● **Task objective**
Please print each record exactly, omitting none of them.

[Data items]
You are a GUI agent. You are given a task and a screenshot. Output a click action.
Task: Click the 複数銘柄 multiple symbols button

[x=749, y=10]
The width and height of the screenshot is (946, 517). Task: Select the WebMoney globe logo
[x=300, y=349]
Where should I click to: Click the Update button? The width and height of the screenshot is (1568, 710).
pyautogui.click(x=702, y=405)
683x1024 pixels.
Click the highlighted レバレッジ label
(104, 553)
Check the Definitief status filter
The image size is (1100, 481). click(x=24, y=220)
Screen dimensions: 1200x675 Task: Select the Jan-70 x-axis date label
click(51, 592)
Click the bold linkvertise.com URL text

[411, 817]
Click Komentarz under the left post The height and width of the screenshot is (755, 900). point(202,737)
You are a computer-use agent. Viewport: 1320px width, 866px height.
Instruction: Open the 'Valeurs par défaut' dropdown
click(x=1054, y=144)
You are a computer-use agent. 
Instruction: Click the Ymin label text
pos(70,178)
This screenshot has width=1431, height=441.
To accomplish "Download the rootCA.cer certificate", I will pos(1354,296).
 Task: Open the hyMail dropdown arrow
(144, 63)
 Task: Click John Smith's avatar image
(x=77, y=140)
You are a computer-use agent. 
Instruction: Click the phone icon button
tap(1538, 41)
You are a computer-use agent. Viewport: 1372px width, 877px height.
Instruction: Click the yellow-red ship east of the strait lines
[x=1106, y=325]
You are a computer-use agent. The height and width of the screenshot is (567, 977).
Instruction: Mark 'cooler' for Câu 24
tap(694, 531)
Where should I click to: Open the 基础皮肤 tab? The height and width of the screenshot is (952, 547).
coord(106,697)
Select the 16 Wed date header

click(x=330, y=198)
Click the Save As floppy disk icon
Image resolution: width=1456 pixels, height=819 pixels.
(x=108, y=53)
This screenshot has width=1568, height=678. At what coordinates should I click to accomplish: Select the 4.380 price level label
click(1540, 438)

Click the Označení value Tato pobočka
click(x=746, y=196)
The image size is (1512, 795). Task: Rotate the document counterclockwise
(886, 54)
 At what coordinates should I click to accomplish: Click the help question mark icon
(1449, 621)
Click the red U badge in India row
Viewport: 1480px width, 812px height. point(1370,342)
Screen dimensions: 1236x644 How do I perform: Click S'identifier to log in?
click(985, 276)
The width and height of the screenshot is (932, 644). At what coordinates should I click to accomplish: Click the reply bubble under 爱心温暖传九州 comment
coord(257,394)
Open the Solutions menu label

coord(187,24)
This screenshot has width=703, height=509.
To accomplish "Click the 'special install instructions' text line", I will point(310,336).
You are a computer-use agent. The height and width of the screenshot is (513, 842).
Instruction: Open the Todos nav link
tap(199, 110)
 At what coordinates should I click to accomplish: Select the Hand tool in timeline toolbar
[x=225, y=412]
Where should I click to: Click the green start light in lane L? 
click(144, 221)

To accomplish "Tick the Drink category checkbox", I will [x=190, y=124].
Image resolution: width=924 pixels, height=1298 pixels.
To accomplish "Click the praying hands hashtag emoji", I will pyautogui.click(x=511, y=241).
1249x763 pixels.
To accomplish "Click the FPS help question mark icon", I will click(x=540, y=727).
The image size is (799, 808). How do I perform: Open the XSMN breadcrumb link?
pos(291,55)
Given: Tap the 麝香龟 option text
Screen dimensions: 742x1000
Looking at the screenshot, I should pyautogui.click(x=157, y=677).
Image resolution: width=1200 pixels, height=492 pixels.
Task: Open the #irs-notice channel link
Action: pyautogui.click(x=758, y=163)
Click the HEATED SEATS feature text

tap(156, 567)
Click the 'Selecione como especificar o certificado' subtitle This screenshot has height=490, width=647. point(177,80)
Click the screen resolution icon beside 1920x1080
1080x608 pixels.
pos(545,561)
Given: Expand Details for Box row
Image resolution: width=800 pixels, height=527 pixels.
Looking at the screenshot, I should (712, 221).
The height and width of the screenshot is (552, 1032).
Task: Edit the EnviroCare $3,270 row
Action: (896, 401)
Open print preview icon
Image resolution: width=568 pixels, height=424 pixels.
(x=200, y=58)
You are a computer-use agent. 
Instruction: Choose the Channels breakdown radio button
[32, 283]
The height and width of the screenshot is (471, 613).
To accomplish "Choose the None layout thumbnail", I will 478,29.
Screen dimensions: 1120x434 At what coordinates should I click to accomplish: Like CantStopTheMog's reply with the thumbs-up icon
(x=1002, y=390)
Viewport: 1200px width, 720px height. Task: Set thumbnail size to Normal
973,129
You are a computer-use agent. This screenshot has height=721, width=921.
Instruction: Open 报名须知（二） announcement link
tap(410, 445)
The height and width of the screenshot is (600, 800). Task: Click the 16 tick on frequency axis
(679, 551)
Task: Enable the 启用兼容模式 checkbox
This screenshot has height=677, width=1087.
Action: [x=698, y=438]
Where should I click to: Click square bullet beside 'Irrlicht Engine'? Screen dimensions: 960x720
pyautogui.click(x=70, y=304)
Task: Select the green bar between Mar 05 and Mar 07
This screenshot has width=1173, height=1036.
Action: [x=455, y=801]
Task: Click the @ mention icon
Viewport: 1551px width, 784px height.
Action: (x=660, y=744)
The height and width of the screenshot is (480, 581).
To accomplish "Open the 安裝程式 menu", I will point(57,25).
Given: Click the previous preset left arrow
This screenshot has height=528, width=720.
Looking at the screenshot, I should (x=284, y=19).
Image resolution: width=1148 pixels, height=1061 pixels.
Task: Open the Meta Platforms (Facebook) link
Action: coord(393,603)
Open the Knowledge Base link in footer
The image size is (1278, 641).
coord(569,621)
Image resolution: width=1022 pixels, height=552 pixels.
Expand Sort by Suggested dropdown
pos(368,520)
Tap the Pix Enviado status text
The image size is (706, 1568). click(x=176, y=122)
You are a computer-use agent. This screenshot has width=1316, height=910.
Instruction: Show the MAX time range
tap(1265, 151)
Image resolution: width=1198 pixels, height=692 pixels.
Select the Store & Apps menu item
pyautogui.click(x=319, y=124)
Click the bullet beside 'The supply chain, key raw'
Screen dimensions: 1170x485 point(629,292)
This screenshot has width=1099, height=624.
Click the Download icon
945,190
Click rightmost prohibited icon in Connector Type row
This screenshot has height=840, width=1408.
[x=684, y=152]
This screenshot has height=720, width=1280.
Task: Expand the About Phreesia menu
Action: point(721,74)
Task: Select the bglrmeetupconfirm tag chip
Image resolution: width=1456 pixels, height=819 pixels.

● **Task solution**
You are a GUI agent. You are given a task and a screenshot. Output a click action.
Task: Click the 複数銘柄 multiple symbols button

[x=749, y=10]
The width and height of the screenshot is (946, 517). Task: Select the WebMoney globe logo
[x=300, y=349]
Where should I click to: Click the Update button? The width and height of the screenshot is (1568, 710).
pyautogui.click(x=702, y=405)
683x1024 pixels.
Click the highlighted レバレッジ label
(104, 553)
Check the Definitief status filter
The image size is (1100, 481). click(x=24, y=220)
Screen dimensions: 1200x675 Task: Select the Jan-70 x-axis date label
click(51, 592)
Click the bold linkvertise.com URL text

[411, 817]
Click Komentarz under the left post The height and width of the screenshot is (755, 900). point(202,737)
You are a computer-use agent. Viewport: 1320px width, 866px height.
Instruction: Open the 'Valeurs par défaut' dropdown
click(x=1054, y=144)
You are a computer-use agent. 
Instruction: Click the Ymin label text
pos(70,178)
This screenshot has width=1431, height=441.
To accomplish "Download the rootCA.cer certificate", I will pos(1354,296).
 Task: Open the hyMail dropdown arrow
(144, 63)
 Task: Click John Smith's avatar image
(x=77, y=140)
You are a computer-use agent. 
Instruction: Click the phone icon button
tap(1538, 41)
You are a computer-use agent. Viewport: 1372px width, 877px height.
Instruction: Click the yellow-red ship east of the strait lines
[x=1106, y=325]
You are a computer-use agent. The height and width of the screenshot is (567, 977).
Instruction: Mark 'cooler' for Câu 24
tap(694, 531)
Where should I click to: Open the 基础皮肤 tab? The height and width of the screenshot is (952, 547).
coord(106,697)
Select the 16 Wed date header

click(x=330, y=198)
Click the Save As floppy disk icon
Image resolution: width=1456 pixels, height=819 pixels.
(x=108, y=53)
This screenshot has width=1568, height=678. At what coordinates should I click to accomplish: Select the 4.380 price level label
click(1540, 438)

Click the Označení value Tato pobočka
click(x=746, y=196)
The image size is (1512, 795). Task: Rotate the document counterclockwise
(886, 54)
 At what coordinates should I click to accomplish: Click the help question mark icon
(1449, 621)
Click the red U badge in India row
Viewport: 1480px width, 812px height. point(1370,342)
Screen dimensions: 1236x644 How do I perform: Click S'identifier to log in?
click(985, 276)
The width and height of the screenshot is (932, 644). At what coordinates should I click to accomplish: Click the reply bubble under 爱心温暖传九州 comment
coord(257,394)
Open the Solutions menu label

coord(187,24)
This screenshot has width=703, height=509.
To accomplish "Click the 'special install instructions' text line", I will point(310,336).
You are a computer-use agent. The height and width of the screenshot is (513, 842).
Instruction: Open the Todos nav link
tap(199, 110)
 At what coordinates should I click to accomplish: Select the Hand tool in timeline toolbar
[x=225, y=412]
Where should I click to: Click the green start light in lane L? 
click(144, 221)

To accomplish "Tick the Drink category checkbox", I will [x=190, y=124].
Image resolution: width=924 pixels, height=1298 pixels.
To accomplish "Click the praying hands hashtag emoji", I will pyautogui.click(x=511, y=241).
1249x763 pixels.
To accomplish "Click the FPS help question mark icon", I will click(x=540, y=727).
The image size is (799, 808). How do I perform: Open the XSMN breadcrumb link?
pos(291,55)
Given: Tap the 麝香龟 option text
Screen dimensions: 742x1000
Looking at the screenshot, I should pyautogui.click(x=157, y=677).
Image resolution: width=1200 pixels, height=492 pixels.
Task: Open the #irs-notice channel link
Action: pyautogui.click(x=758, y=163)
Click the HEATED SEATS feature text

tap(156, 567)
Click the 'Selecione como especificar o certificado' subtitle This screenshot has height=490, width=647. point(177,80)
Click the screen resolution icon beside 1920x1080
1080x608 pixels.
pos(545,561)
Given: Expand Details for Box row
Image resolution: width=800 pixels, height=527 pixels.
Looking at the screenshot, I should (712, 221).
The height and width of the screenshot is (552, 1032).
Task: Edit the EnviroCare $3,270 row
Action: (896, 401)
Open print preview icon
Image resolution: width=568 pixels, height=424 pixels.
(x=200, y=58)
You are a computer-use agent. 
Instruction: Choose the Channels breakdown radio button
[32, 283]
The height and width of the screenshot is (471, 613).
To accomplish "Choose the None layout thumbnail", I will 478,29.
Screen dimensions: 1120x434 At what coordinates should I click to accomplish: Like CantStopTheMog's reply with the thumbs-up icon
(x=1002, y=390)
Viewport: 1200px width, 720px height. Task: Set thumbnail size to Normal
973,129
You are a computer-use agent. This screenshot has height=721, width=921.
Instruction: Open 报名须知（二） announcement link
tap(410, 445)
The height and width of the screenshot is (600, 800). Task: Click the 16 tick on frequency axis
(679, 551)
Task: Enable the 启用兼容模式 checkbox
This screenshot has height=677, width=1087.
Action: [x=698, y=438]
Where should I click to: Click square bullet beside 'Irrlicht Engine'? Screen dimensions: 960x720
pyautogui.click(x=70, y=304)
Task: Select the green bar between Mar 05 and Mar 07
This screenshot has width=1173, height=1036.
Action: [x=455, y=801]
Task: Click the @ mention icon
Viewport: 1551px width, 784px height.
Action: (x=660, y=744)
The height and width of the screenshot is (480, 581).
To accomplish "Open the 安裝程式 menu", I will point(57,25).
Given: Click the previous preset left arrow
This screenshot has height=528, width=720.
Looking at the screenshot, I should (x=284, y=19).
Image resolution: width=1148 pixels, height=1061 pixels.
Task: Open the Meta Platforms (Facebook) link
Action: coord(393,603)
Open the Knowledge Base link in footer
The image size is (1278, 641).
coord(569,621)
Image resolution: width=1022 pixels, height=552 pixels.
Expand Sort by Suggested dropdown
pos(368,520)
Tap the Pix Enviado status text
The image size is (706, 1568). click(x=176, y=122)
You are a computer-use agent. This screenshot has width=1316, height=910.
Instruction: Show the MAX time range
tap(1265, 151)
Image resolution: width=1198 pixels, height=692 pixels.
Select the Store & Apps menu item
pyautogui.click(x=319, y=124)
Click the bullet beside 'The supply chain, key raw'
Screen dimensions: 1170x485 point(629,292)
This screenshot has width=1099, height=624.
Click the Download icon
945,190
Click rightmost prohibited icon in Connector Type row
This screenshot has height=840, width=1408.
[x=684, y=152]
This screenshot has height=720, width=1280.
Task: Expand the About Phreesia menu
Action: point(721,74)
Task: Select the bglrmeetupconfirm tag chip
Image resolution: width=1456 pixels, height=819 pixels.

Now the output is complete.